Between 2010 and 2018, 16,434 prisoners in England and Wales began non-evaluated courses and 101,662 offenders serving community sentences started such programmes between 2009/10 and 2016/17.
In custody, the non-evaluated programme most commonly used was RESOLVE, a cognitive-behavioural intervention that aims to reduce violence, which was started by 7,444 inmates.
The two community-based schemes with most participants were Building Better Relationships, for male domestic violence perpetrators (15,090), and the Thinking Skills Programme, which helps offenders set goals and make plans without committing crimes (42,215).
In addition, more than 20,000 sex offenders - in jail or on community orders - began courses which hadn't been fully evaluated.
Peter Neyroud, a former chief constable and an independent member of the MoJ's Data, Evidence and Science Board, said he was "concerned" about the findings and wanted them to be addressed.

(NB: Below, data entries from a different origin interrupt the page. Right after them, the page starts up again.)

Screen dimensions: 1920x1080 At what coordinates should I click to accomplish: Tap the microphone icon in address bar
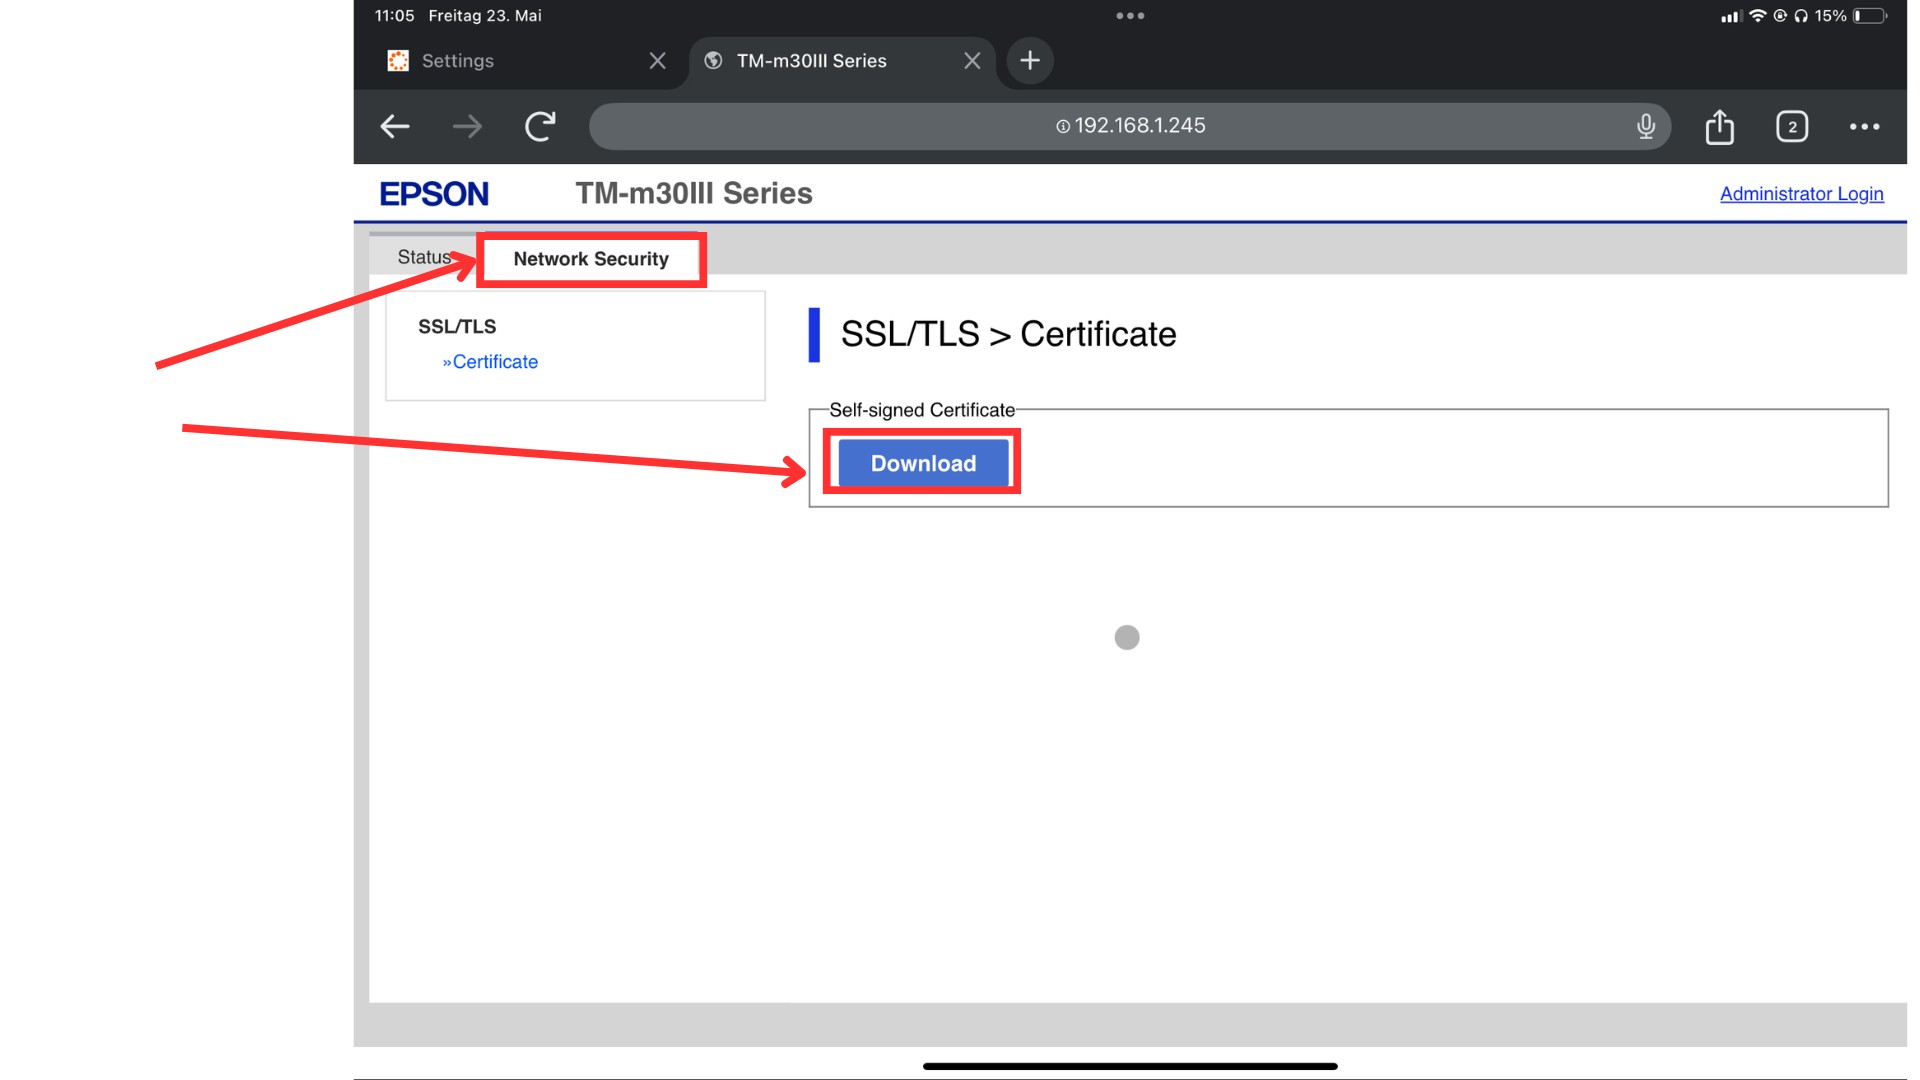pyautogui.click(x=1645, y=126)
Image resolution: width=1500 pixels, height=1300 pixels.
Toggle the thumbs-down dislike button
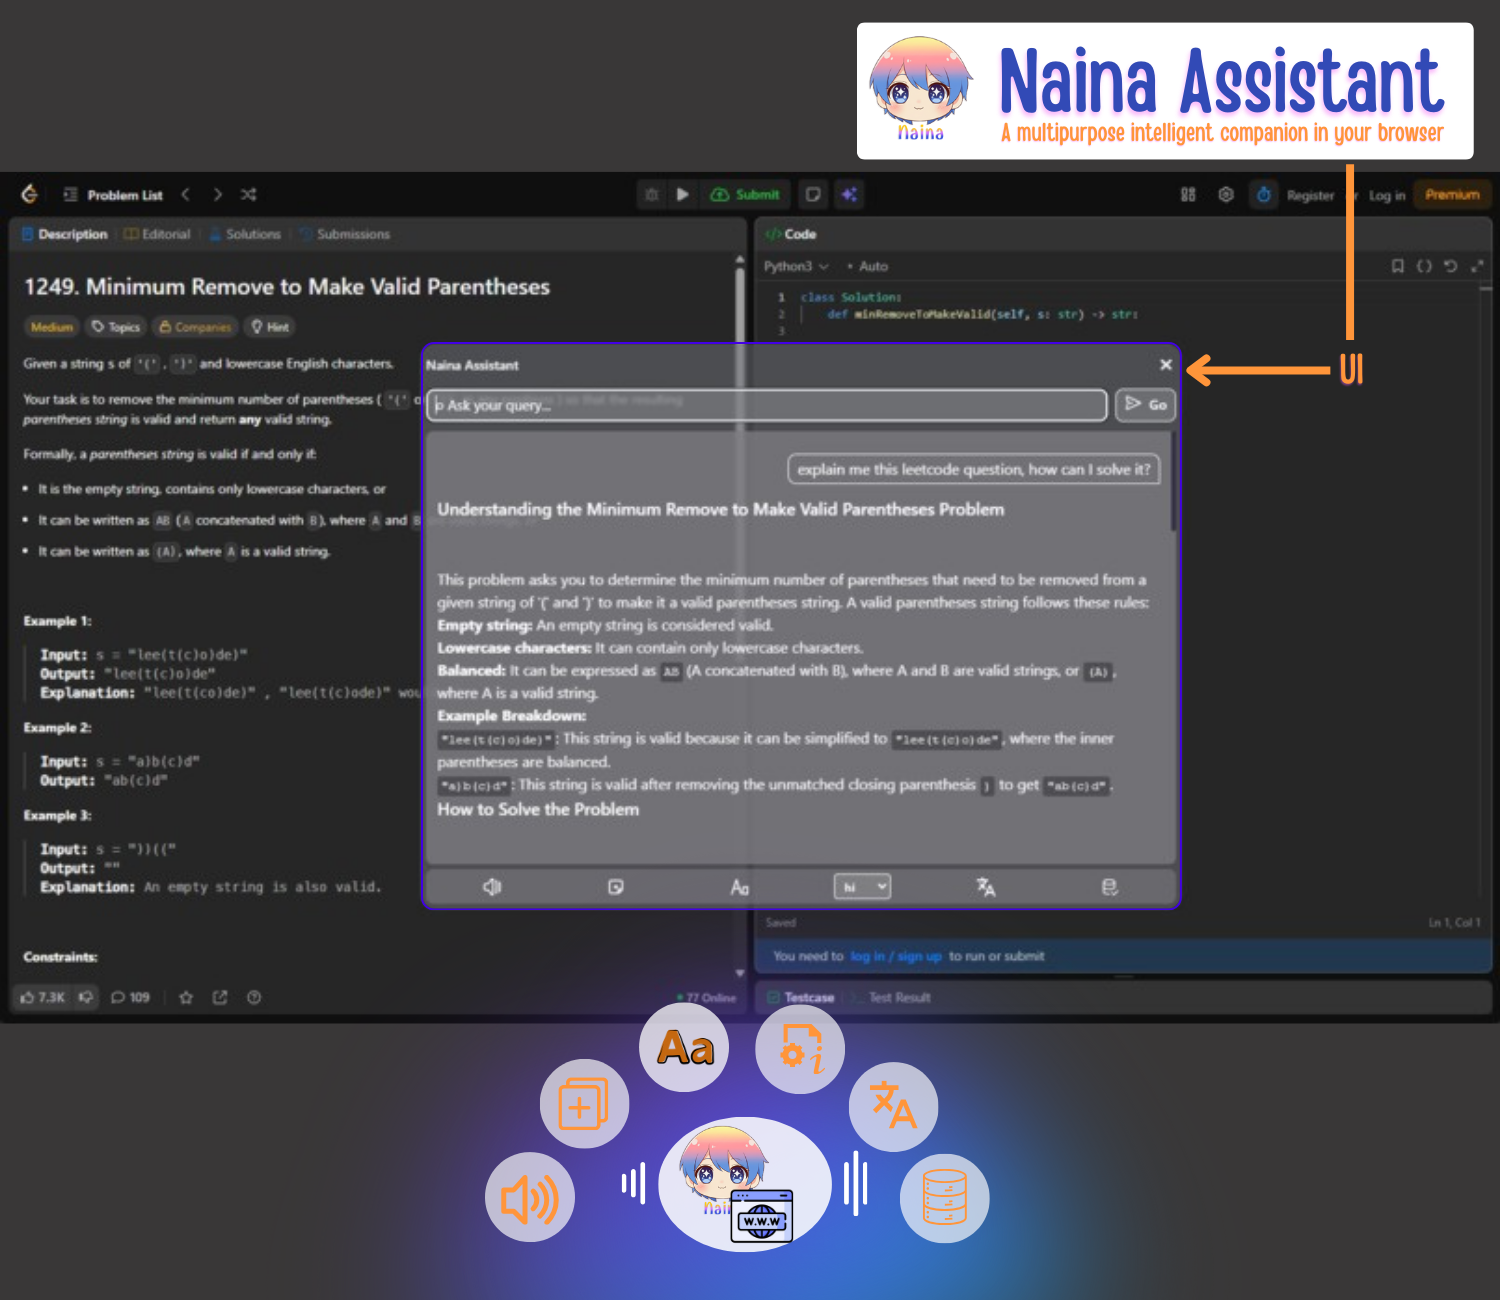tap(86, 997)
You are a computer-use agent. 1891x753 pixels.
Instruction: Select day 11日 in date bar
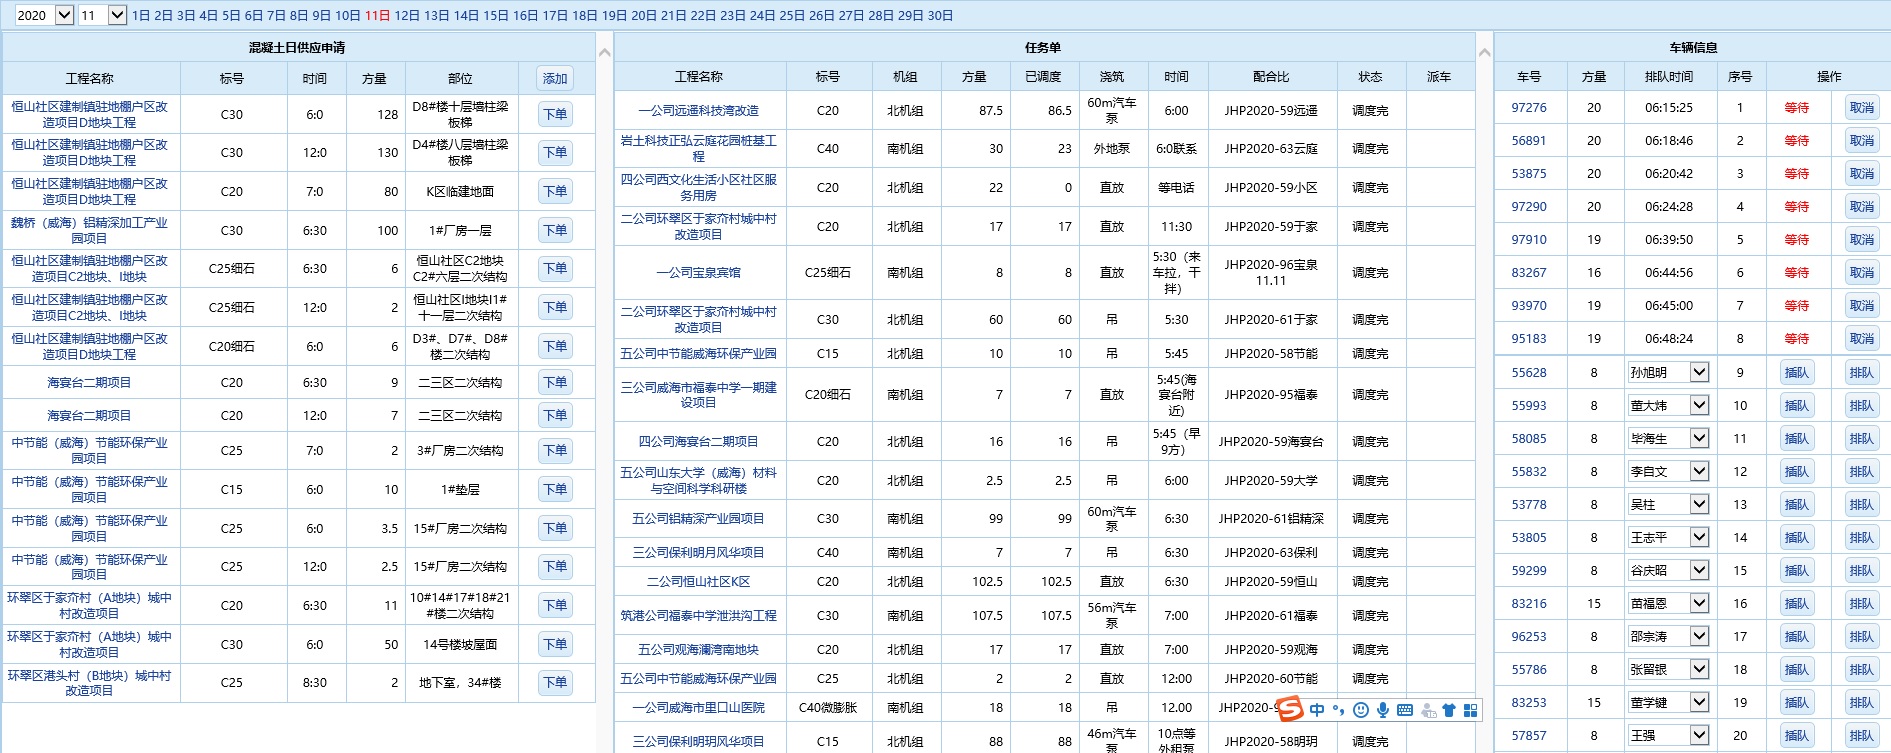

"You would have expected that every significant programme that the Ministry of Justice is funding and recommending out for delivery would have a clear basis in evidence, and would be tracked to make sure that it's actually matching the outcomes you'd expect - and I can't see from the evidence I've seen here that this is happening," he told BBC News.
In March 2017, the MoJ scrapped its main sex offender treatment scheme (SOTP) after research found that prisoners completing the programme were slightly more likely to offend than a control group.
Penelope Gibbs, a former magistrate who set up Transform Justice, said the "scandal" of SOTP - which had initially been devised in 1992 - must not be allowed to happen again.
"There could be more disasters like the Sex Offender Treatment Programme but we just don't know," she said.
A number of courses, run by the Prison and Probation Service or outside agencies, have been evaluated but the MoJ accepted that for some programmes, with only a small number of participants, it could take five years to find out if they've had any impact.
A spokesman said: "The effectiveness of these types of programmes, many of which are used successfully around the world, is constantly assessed on the ground and subject to rigorous academic-standard evaluation when there is sufficient data."
The department added that offending behaviour schemes were approved by a group of "independent, international experts" - the Correctional Services Accreditation and Advice Panel.
But Mr Neyroud, who lectures in criminology at the University of Cambridge, questioned whether the accreditation panel had sufficient information on which to base its decisions.
"If as it seems the word 'accreditation' doesn't take in that this programme has got a clear evidence base and secondly that we've clearly tracked the outcomes and it's meeting those outcomes, it's good value and the public are being kept safe with it... then it simply isn't good enough," he said.